What is Shavuot or Pentacost?
By Michael Rood
In the weeks following the first Passover, the Israelites traveled through the desert carrying everything they had with them. The counting of the Omer every year that starts at Firstfruits reflects this journey of the Israelites to the base of Mount Sinai. And when the count ends, we reach the final spring Feast – Shavuot.
On Shavuot we remember what happened there at the base of Mount Sinai. The Almighty, in a literal blaze atop the peak, shouted down his commandments. The power of the moment was so great that the Israelites were shaking and begged Moses not to make them endure it anymore. Moses went up and received the tablets of stone – the 10 commandments.
After Yeshua’s death and resurrection, Shavuot saw its fulfillment in the giving of the Holy Spirit. Once again, this day was filled with power, the moment itself described as a rushing mighty wind. Thousands again, witnessing the intensity of the Spirit, were left in awe. With the first Shavuot came the physical, tangible Torah, this time it was revealed through the Spirit.

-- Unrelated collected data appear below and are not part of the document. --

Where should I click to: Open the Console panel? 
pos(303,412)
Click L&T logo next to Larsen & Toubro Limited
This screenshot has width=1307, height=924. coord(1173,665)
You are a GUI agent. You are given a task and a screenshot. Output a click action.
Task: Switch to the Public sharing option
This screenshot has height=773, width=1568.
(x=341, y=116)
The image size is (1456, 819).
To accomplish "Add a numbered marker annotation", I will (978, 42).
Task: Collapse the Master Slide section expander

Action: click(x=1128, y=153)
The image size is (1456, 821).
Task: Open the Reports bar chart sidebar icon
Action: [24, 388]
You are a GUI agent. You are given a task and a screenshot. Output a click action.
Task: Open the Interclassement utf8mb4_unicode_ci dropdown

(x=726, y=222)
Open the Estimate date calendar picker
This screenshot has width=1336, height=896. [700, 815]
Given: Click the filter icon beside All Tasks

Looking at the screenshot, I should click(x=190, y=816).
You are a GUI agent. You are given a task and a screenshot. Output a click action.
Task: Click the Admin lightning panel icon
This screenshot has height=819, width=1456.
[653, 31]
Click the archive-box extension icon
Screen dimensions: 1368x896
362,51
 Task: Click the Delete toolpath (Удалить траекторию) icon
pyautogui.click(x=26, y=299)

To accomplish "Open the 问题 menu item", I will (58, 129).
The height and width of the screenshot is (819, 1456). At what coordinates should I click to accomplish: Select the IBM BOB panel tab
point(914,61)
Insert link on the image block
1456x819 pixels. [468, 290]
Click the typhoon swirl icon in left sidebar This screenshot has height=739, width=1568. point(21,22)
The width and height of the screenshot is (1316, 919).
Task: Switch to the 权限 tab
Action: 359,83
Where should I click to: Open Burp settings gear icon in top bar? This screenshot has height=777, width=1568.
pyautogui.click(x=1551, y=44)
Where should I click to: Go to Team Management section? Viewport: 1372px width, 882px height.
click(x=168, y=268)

Shavuot means “weeks” because we count seven weeks from the Day of Firstfruits to reach it. Shavuot is linked to the Passover week not only on the calendar but also in meaning. At Passover, we celebrate our freedom from slavery and freedom from sin through our Redeemer, the Messiah. On Shavuot, we remember our commitment to the Almighty and the gift we have of walking in the Spirit. He gives us our freedom and our purpose and strength. He unburdens and renews us and puts his Torah in our hearts so that we may walk in power and faith. He takes our sin and gives us life.
Shavuot coincides with the wheat harvest. Just as we are to be grateful for the daily bread we are provided, so are we to be thankful for the Bread of Life, Yeshua, who provides for us spiritually. This Shavuot, remember the power and intensity of the Spirit that you are gifted to live by, and walk in it with boldness. Remember that you have been both freed and given a life of meaning to live out loud. May others see the Spirit within you and be left in awe.